– Хорошо. Чтобы показать тебе мое искреннее стремление к дружбе, я к тебе присоединюсь. – Чи ясно прочла его мысль:
Гудженги старался пить мало, в то время как Чи поглощала вино во все больших количествах. Тем не менее по истечении часа речь икрананкца постепенно сделалась несколько неотчетливой.
Гудженги, казалось, в отличие от Чи сохраняет ясность сознания, хотя его попытки выманить у нее признание в том, что целью Фолкейна в Катандаре было вызвать беспорядки, никак нельзя было бы назвать тонкими. Когда ее протесты приняли слишком уж воинственный характер, Гудженги сменил тему.
– Давай обсудим что-нибудь еще, – предложил он. – Например, твои способности и умения.
– У меня разносторонние шшпошшобности – лучшше, шшем у тебя.
– Да. Да, конечно.
– И к тому жже я краш… красивее.
– Э-э… вкусы различаются, знаешь ли, вкусы различаются. Но я должен признать, что ты обладаешь определенной…
– Ужж не хочешш ли ты шшказать, что я не красотка? – Усы Чи угрожающие встопорщились.
– Что ты, благороднейшая, напротив…
– И ешшще я замеччательно пою. – Чи, пошатываясь, поднялась с кружкой в руке, махнула хвостом и издала чудовищное завывание. Гудженги зажал уши.
– Очень, очень мелодично!

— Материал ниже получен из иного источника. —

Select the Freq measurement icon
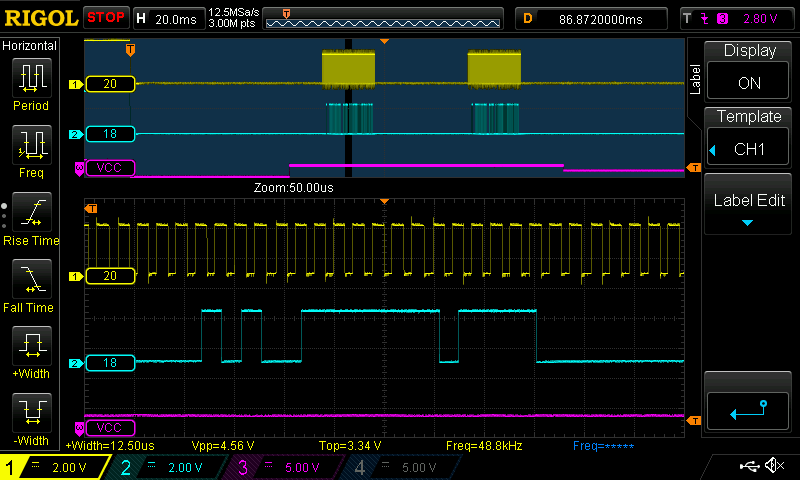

Боюсь, что мне пора идти. – Гудженги завозился на матраце.
– Не ухходи, мой старый друхх… Не ошштавляй меня в одиноччестве… – умоляла Чи.
– Я вернусь. Я…
– Ик! – Чи пошатнулась и обхватила Гудженги. Содержимое ее кружки выплеснулось ему на очки. Очки слетели, Чи попыталась их поймать, не удержалась на ногах и села на хрупкий предмет. Раздался треск.
– Помогите! – вскричал Гудженги. – Мои очки!
– Мне оччень жжаль… – Чи извлекла из-под себя осколки.